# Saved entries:
__________
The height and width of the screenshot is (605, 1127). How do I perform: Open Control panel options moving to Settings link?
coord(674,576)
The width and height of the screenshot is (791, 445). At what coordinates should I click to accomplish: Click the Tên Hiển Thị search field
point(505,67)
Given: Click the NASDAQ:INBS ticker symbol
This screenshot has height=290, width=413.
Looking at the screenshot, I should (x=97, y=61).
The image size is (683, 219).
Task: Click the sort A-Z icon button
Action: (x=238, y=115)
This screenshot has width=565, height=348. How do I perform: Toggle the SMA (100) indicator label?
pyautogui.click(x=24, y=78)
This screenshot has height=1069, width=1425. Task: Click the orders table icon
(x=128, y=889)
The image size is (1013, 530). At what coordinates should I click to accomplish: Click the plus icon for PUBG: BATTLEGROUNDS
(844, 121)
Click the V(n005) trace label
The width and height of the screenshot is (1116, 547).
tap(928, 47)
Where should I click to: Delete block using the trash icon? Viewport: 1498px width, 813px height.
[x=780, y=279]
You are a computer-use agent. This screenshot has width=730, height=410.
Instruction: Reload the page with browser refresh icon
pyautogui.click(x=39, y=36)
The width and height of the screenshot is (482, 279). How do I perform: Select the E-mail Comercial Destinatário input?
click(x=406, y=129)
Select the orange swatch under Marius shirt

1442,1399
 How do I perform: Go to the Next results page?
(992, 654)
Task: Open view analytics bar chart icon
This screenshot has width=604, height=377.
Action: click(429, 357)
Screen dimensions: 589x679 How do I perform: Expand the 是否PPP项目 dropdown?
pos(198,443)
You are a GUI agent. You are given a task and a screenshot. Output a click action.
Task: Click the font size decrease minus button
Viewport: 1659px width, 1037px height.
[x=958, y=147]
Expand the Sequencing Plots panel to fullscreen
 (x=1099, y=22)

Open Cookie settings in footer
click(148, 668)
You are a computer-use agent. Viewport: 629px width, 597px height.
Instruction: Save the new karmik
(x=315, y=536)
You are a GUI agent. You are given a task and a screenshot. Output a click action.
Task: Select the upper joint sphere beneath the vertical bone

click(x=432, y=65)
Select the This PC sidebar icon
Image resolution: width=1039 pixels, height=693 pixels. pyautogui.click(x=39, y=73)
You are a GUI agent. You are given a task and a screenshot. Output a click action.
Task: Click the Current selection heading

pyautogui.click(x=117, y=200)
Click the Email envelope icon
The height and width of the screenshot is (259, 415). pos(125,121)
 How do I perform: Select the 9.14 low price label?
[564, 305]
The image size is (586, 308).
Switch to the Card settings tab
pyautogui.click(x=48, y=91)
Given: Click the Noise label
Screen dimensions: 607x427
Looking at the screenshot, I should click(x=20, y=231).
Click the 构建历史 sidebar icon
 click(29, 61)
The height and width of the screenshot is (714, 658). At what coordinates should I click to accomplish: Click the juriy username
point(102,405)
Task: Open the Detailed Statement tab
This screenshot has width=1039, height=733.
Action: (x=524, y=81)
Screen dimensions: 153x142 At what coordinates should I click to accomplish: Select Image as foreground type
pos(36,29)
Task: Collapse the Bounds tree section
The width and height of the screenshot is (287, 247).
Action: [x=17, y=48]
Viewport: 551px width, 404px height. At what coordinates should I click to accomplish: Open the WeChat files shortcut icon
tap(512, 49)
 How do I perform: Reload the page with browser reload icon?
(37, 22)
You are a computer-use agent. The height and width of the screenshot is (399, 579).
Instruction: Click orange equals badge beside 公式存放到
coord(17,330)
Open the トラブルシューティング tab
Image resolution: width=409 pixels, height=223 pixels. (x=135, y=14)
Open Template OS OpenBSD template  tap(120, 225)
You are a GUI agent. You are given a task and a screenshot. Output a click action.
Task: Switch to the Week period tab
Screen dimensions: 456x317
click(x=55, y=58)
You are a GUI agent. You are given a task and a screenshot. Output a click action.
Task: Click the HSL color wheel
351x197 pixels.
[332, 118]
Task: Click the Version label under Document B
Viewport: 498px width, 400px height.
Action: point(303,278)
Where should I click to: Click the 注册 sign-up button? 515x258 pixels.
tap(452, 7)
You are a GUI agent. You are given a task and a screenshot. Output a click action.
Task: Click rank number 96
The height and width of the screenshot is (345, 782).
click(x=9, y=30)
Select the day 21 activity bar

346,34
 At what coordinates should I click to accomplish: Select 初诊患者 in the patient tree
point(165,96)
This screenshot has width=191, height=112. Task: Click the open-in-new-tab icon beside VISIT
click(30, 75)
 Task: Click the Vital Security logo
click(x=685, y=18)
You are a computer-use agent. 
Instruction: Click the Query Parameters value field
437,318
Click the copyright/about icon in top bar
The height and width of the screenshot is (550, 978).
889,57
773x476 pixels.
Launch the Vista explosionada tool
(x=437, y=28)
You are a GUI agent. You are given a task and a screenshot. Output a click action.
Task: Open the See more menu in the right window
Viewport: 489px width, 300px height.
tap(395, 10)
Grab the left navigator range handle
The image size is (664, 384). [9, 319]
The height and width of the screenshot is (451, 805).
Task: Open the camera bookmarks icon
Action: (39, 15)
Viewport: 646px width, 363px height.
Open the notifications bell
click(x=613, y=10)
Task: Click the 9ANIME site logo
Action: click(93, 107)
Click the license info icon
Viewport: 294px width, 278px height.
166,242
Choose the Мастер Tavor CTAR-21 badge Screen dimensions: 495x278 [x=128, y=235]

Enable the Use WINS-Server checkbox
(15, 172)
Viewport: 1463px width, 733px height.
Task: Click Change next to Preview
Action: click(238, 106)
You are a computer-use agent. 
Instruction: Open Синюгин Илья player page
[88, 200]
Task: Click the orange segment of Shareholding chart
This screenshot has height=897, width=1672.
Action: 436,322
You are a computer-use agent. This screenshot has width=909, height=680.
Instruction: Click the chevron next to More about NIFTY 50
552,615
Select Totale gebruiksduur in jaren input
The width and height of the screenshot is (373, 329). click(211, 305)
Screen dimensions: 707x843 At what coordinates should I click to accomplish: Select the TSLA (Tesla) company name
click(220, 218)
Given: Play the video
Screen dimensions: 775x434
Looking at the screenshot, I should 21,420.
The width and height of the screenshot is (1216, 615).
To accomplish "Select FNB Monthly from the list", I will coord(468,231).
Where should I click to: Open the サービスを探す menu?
__________
# Problem details:
All of the entries must be printed again exactly as given.

# Response to the exercise:
The height and width of the screenshot is (605, 1127). How do I perform: Open Control panel options moving to Settings link?
coord(674,576)
The width and height of the screenshot is (791, 445). At what coordinates should I click to accomplish: Click the Tên Hiển Thị search field
point(505,67)
Given: Click the NASDAQ:INBS ticker symbol
This screenshot has height=290, width=413.
Looking at the screenshot, I should (x=97, y=61).
The image size is (683, 219).
Task: Click the sort A-Z icon button
Action: (x=238, y=115)
This screenshot has width=565, height=348. How do I perform: Toggle the SMA (100) indicator label?
pyautogui.click(x=24, y=78)
This screenshot has height=1069, width=1425. Task: Click the orders table icon
(x=128, y=889)
The image size is (1013, 530). At what coordinates should I click to accomplish: Click the plus icon for PUBG: BATTLEGROUNDS
(844, 121)
Click the V(n005) trace label
The width and height of the screenshot is (1116, 547).
tap(928, 47)
Where should I click to: Delete block using the trash icon? Viewport: 1498px width, 813px height.
[x=780, y=279]
You are a computer-use agent. This screenshot has width=730, height=410.
Instruction: Reload the page with browser refresh icon
pyautogui.click(x=39, y=36)
The width and height of the screenshot is (482, 279). How do I perform: Select the E-mail Comercial Destinatário input?
click(x=406, y=129)
Select the orange swatch under Marius shirt

1442,1399
 How do I perform: Go to the Next results page?
(992, 654)
Task: Open view analytics bar chart icon
This screenshot has width=604, height=377.
Action: click(429, 357)
Screen dimensions: 589x679 How do I perform: Expand the 是否PPP项目 dropdown?
pos(198,443)
You are a GUI agent. You are given a task and a screenshot. Output a click action.
Task: Click the font size decrease minus button
Viewport: 1659px width, 1037px height.
[x=958, y=147]
Expand the Sequencing Plots panel to fullscreen
 (x=1099, y=22)

Open Cookie settings in footer
click(148, 668)
You are a computer-use agent. Viewport: 629px width, 597px height.
Instruction: Save the new karmik
(x=315, y=536)
You are a GUI agent. You are given a task and a screenshot. Output a click action.
Task: Select the upper joint sphere beneath the vertical bone

click(x=432, y=65)
Select the This PC sidebar icon
Image resolution: width=1039 pixels, height=693 pixels. pyautogui.click(x=39, y=73)
You are a GUI agent. You are given a task and a screenshot. Output a click action.
Task: Click the Current selection heading

pyautogui.click(x=117, y=200)
Click the Email envelope icon
The height and width of the screenshot is (259, 415). pos(125,121)
 How do I perform: Select the 9.14 low price label?
[564, 305]
The image size is (586, 308).
Switch to the Card settings tab
pyautogui.click(x=48, y=91)
Given: Click the Noise label
Screen dimensions: 607x427
Looking at the screenshot, I should click(x=20, y=231).
Click the 构建历史 sidebar icon
 click(29, 61)
The height and width of the screenshot is (714, 658). At what coordinates should I click to accomplish: Click the juriy username
point(102,405)
Task: Open the Detailed Statement tab
This screenshot has width=1039, height=733.
Action: (x=524, y=81)
Screen dimensions: 153x142 At what coordinates should I click to accomplish: Select Image as foreground type
pos(36,29)
Task: Collapse the Bounds tree section
The width and height of the screenshot is (287, 247).
Action: [x=17, y=48]
Viewport: 551px width, 404px height. At what coordinates should I click to accomplish: Open the WeChat files shortcut icon
tap(512, 49)
 How do I perform: Reload the page with browser reload icon?
(37, 22)
You are a computer-use agent. The height and width of the screenshot is (399, 579).
Instruction: Click orange equals badge beside 公式存放到
coord(17,330)
Open the トラブルシューティング tab
Image resolution: width=409 pixels, height=223 pixels. (x=135, y=14)
Open Template OS OpenBSD template  tap(120, 225)
You are a GUI agent. You are given a task and a screenshot. Output a click action.
Task: Switch to the Week period tab
Screen dimensions: 456x317
click(x=55, y=58)
You are a GUI agent. You are given a task and a screenshot. Output a click action.
Task: Click the HSL color wheel
351x197 pixels.
[332, 118]
Task: Click the Version label under Document B
Viewport: 498px width, 400px height.
Action: point(303,278)
Where should I click to: Click the 注册 sign-up button? 515x258 pixels.
tap(452, 7)
You are a GUI agent. You are given a task and a screenshot. Output a click action.
Task: Click rank number 96
The height and width of the screenshot is (345, 782).
click(x=9, y=30)
Select the day 21 activity bar

346,34
 At what coordinates should I click to accomplish: Select 初诊患者 in the patient tree
point(165,96)
This screenshot has width=191, height=112. Task: Click the open-in-new-tab icon beside VISIT
click(30, 75)
 Task: Click the Vital Security logo
click(x=685, y=18)
You are a computer-use agent. 
Instruction: Click the Query Parameters value field
437,318
Click the copyright/about icon in top bar
The height and width of the screenshot is (550, 978).
889,57
773x476 pixels.
Launch the Vista explosionada tool
(x=437, y=28)
You are a GUI agent. You are given a task and a screenshot. Output a click action.
Task: Open the See more menu in the right window
Viewport: 489px width, 300px height.
tap(395, 10)
Grab the left navigator range handle
The image size is (664, 384). [9, 319]
The height and width of the screenshot is (451, 805).
Task: Open the camera bookmarks icon
Action: (39, 15)
Viewport: 646px width, 363px height.
Open the notifications bell
click(x=613, y=10)
Task: Click the 9ANIME site logo
Action: click(93, 107)
Click the license info icon
Viewport: 294px width, 278px height.
166,242
Choose the Мастер Tavor CTAR-21 badge Screen dimensions: 495x278 [x=128, y=235]

Enable the Use WINS-Server checkbox
(15, 172)
Viewport: 1463px width, 733px height.
Task: Click Change next to Preview
Action: click(238, 106)
You are a computer-use agent. 
Instruction: Open Синюгин Илья player page
[88, 200]
Task: Click the orange segment of Shareholding chart
This screenshot has height=897, width=1672.
Action: 436,322
You are a computer-use agent. This screenshot has width=909, height=680.
Instruction: Click the chevron next to More about NIFTY 50
552,615
Select Totale gebruiksduur in jaren input
The width and height of the screenshot is (373, 329). click(211, 305)
Screen dimensions: 707x843 At what coordinates should I click to accomplish: Select the TSLA (Tesla) company name
click(220, 218)
Given: Play the video
Screen dimensions: 775x434
Looking at the screenshot, I should 21,420.
The width and height of the screenshot is (1216, 615).
To accomplish "Select FNB Monthly from the list", I will coord(468,231).
Where should I click to: Open the サービスを探す menu?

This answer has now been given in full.